Terms and Conditions
1. Nature of the Service (Electronic Evidence and Time-Stamping)
Veltia Trust provides an electronic evidence generation service through time-stamping. The service is designed to guarantee the integrity and date of existence of digital data in accordance with international technical standards.
The system exclusively processes cryptographic fingerprints (SHA-256 Hashes) sent by the Customer through our API. Veltia Trust does not store, view, or have access to the original documents or the personal data contained in them, ensuring maximum information privacy and security.
2. Identity Responsibility and Verification
Veltia Trust acts as a Trusted Third Party under the framework of Law 34/2002 (LSSI), in order to guarantee the integrity and temporal immutability of the sent hash.
The legal responsibility for the following rests exclusively with the Customer (the operator or contracting company):
- Verify and authenticate the identity of the signers or interested parties before making the Trust Event request.

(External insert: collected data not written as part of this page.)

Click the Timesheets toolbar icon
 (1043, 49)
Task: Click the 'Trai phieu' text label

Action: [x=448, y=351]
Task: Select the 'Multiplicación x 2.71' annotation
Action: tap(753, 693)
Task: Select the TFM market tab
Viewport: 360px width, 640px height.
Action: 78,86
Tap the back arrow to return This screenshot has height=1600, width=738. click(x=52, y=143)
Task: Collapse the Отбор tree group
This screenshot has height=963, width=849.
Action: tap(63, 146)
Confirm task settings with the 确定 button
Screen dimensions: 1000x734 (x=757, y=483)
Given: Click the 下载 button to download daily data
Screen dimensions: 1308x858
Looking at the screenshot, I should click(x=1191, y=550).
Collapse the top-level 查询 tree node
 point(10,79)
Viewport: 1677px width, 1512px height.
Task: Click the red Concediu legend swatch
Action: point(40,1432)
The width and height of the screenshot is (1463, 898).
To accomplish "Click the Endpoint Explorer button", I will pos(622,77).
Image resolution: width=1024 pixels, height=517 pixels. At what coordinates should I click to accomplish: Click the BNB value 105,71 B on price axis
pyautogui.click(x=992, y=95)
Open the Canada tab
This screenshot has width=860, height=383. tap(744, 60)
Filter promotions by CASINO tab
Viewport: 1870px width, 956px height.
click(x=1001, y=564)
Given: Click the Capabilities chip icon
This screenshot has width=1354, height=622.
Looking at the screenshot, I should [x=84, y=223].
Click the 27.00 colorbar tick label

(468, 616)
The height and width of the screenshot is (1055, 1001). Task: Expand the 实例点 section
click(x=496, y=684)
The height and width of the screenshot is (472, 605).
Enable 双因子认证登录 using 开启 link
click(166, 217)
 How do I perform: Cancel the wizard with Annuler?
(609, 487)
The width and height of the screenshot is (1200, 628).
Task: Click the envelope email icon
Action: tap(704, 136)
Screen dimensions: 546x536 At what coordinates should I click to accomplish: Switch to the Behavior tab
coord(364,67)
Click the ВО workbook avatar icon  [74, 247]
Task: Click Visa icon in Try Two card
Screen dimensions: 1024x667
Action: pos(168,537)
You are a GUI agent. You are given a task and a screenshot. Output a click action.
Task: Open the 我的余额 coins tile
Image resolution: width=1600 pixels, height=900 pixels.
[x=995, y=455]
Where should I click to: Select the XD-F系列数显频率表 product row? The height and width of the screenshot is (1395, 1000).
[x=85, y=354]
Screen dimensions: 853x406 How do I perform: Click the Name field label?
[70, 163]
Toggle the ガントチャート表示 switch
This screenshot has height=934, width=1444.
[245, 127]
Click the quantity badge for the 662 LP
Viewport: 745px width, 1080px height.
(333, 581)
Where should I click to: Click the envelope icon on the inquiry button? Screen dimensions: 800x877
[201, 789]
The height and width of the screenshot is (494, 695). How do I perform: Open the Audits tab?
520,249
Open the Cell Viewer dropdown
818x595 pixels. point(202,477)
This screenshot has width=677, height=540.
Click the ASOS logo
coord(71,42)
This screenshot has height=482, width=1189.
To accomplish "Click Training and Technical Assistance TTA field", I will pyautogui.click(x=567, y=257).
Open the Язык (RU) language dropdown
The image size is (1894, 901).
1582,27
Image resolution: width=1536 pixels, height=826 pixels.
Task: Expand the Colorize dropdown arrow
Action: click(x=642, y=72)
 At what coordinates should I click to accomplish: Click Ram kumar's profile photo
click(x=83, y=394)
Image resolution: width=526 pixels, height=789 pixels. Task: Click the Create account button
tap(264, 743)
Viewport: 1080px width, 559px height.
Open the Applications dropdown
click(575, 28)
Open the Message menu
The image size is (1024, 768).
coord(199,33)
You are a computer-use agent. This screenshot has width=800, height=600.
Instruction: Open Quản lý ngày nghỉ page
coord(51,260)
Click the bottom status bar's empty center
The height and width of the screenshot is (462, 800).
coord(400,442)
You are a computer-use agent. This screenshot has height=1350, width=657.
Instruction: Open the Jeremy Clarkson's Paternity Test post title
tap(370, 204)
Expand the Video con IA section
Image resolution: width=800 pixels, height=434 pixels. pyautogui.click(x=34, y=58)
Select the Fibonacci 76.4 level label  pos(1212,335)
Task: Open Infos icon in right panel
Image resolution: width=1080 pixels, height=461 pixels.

- Obtain the express consent of the signer for the processing of their data and the acceptance of the electronic signature process.
- Guarantee the veracity of the data provided in the original contract associated with the Trust Event hash.
Veltia Trust does not assume any responsibility for identity theft or document falsification in the original files that originate the hash.
3. Regulatory Compliance and Technical Standards
Veltia Trust's time-stamping service is based on compliance with Regulation (EU) 910/2014 (eIDAS) and Law 6/2020 on electronic trust services.
Evidence Validity: To ensure maximum legal robustness, Veltia Trust uses Time Stamping Authorities (TSA) that operate under internationally recognized security standards.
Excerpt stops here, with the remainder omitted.